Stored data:

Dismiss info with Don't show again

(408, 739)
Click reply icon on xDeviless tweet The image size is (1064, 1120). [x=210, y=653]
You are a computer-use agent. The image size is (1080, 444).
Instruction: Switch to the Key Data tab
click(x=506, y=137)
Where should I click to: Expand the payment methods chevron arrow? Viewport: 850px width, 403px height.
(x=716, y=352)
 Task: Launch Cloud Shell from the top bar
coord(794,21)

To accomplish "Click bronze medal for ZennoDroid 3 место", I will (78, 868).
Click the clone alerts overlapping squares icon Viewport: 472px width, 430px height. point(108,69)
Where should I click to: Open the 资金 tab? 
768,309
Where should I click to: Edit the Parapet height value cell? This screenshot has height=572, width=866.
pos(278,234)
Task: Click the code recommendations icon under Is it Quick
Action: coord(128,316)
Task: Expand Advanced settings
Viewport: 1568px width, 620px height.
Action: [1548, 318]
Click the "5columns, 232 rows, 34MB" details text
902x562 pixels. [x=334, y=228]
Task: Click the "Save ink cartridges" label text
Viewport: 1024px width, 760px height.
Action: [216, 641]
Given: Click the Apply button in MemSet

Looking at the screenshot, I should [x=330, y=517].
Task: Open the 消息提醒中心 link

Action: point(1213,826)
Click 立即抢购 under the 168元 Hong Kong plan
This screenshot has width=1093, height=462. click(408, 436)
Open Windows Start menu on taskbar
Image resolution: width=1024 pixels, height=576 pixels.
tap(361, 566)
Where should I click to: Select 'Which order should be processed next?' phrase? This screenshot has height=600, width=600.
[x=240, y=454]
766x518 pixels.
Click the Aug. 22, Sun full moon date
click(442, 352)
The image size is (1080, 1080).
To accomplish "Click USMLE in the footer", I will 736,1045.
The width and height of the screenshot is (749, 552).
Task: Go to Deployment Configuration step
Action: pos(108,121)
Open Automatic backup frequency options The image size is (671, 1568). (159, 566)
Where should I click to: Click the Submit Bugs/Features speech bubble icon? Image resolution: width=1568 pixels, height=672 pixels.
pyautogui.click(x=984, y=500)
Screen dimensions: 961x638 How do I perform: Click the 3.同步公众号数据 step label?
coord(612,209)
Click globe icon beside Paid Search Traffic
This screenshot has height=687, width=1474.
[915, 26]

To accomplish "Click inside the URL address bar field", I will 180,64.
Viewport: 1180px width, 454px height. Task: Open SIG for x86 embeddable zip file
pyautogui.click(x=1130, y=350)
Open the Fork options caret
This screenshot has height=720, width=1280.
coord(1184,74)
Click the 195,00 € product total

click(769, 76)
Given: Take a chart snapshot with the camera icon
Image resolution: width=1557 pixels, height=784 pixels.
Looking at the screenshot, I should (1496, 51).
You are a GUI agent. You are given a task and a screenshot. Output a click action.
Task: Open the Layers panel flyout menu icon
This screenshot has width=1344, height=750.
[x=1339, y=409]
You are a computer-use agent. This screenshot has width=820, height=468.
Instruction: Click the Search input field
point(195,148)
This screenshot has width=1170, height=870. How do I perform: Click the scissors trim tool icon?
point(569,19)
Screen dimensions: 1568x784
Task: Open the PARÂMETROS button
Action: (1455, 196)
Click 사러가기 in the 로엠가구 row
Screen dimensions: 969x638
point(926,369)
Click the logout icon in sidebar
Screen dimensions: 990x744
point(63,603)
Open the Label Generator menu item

- [PROBLEM DETAILS] Output the lines above exactly, but only those between the line holding "Task: Launch Cloud Shell from the top bar" and the line holding "Task: Expand Advanced settings", inclusive.

- [EXERCISE RESPONSE]
 Task: Launch Cloud Shell from the top bar
coord(794,21)

To accomplish "Click bronze medal for ZennoDroid 3 место", I will (78, 868).
Click the clone alerts overlapping squares icon Viewport: 472px width, 430px height. point(108,69)
Where should I click to: Open the 资金 tab? 
768,309
Where should I click to: Edit the Parapet height value cell? This screenshot has height=572, width=866.
pos(278,234)
Task: Click the code recommendations icon under Is it Quick
Action: coord(128,316)
Task: Expand Advanced settings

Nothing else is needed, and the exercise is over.